§ **To do**:
Using the text on vacation time and overwork, answer each question below on its own line.
(a) How many weeks off do Swedes get by law?
(b) How many more hours a year does the husband and wife in a typical U.S. household now work than in 1980?
(c) In the American Psychosomatic Society study, how much less likely were men who took annual vacations to die of coronary heart disease than nonvacationers?

§ **Text segment**:
Americans started out on a level playing field with Europeans, with a week to two weeks in the ‘30s, when paid vacations were first introduced, says Löfgren. But “there was a decision made at some stage: Do you want more pay or longer vacations? The unions in Europe went for longer vacations. The state in many European countries was very much concerned that vacations were good for you, that everyone should have holidays, that there should be legislation about vacation time. I don’t think the state played the same role in the United States.”
After that the Europeans shot ahead of us, adding a week more vacation in the ‘50s, ‘60s, and ‘70s. As a result, Swedes get five weeks off by law, plus another two weeks during the Christmas holidays. And don’t forget the paid public holidays, he reminds me, which are far more frequent around the world.
Meanwhile, we are spending more time on the job than in past decades. The husband and wife in a typical U.S. household are now working 500 more hours a year than they did in 1980, according to Eileen Appelbaum, research director at the Economic Policy Institute. Absenteeism due to job stress has tripled in the past five years. So has the number of people calling in sick who aren’t, a phenomenon called “entitlement mentality”: Workers are using sick time to take the days off they feel they deserve.
Clearly, we have hit the wall. If we have no time for family and friends, no time to enjoy, explore, refresh, and recreate, no time to think that there could be, should be something more, what exactly do we have?
One tired nation. Estimates are that about half of all U.S. workers suffer from symptoms of burnout. Pam Ammondson, author of Clarity Quest (Fireside, 1999), sees the wreckage in her Santa Rosa, California-based Clarity Quest workshops, designed to help people suffering from burnout reclaim their lives: “I see a lot of people who work 12 to 14 hours a day routinely,” she says. “They want to make a change, but they’re too tired to know how to do it. Overwhelmed is a word they use a lot. . . . We allow downtime for machinery for maintenance and repair, but we don’t allow it for the employees.”
The health implications of sleep-deprived motorists weaving their way to the office or operating machinery on the job are self-evident. One study conducted by the American Psychosomatic Society found that men age 35 to 57 who took annual vacations were 21 percent less likely to die young than nonvacationers and 32 percent less likely to die of coronary heart disease.

§ **Data section**:
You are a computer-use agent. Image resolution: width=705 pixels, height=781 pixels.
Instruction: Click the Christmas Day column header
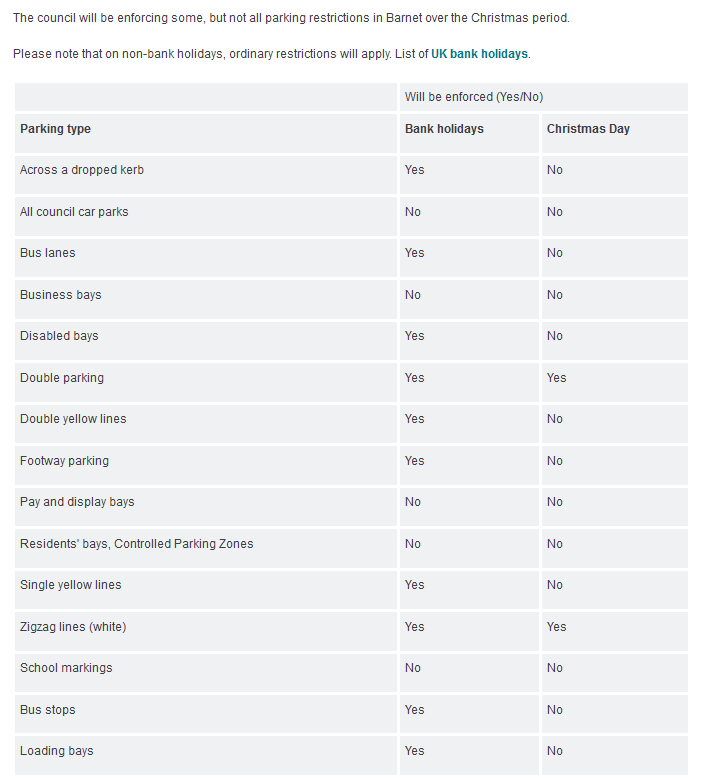click(588, 129)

§ **Answer space**:
(a) Five weeks.
(b) 500 more hours.
(c) 32 percent less likely.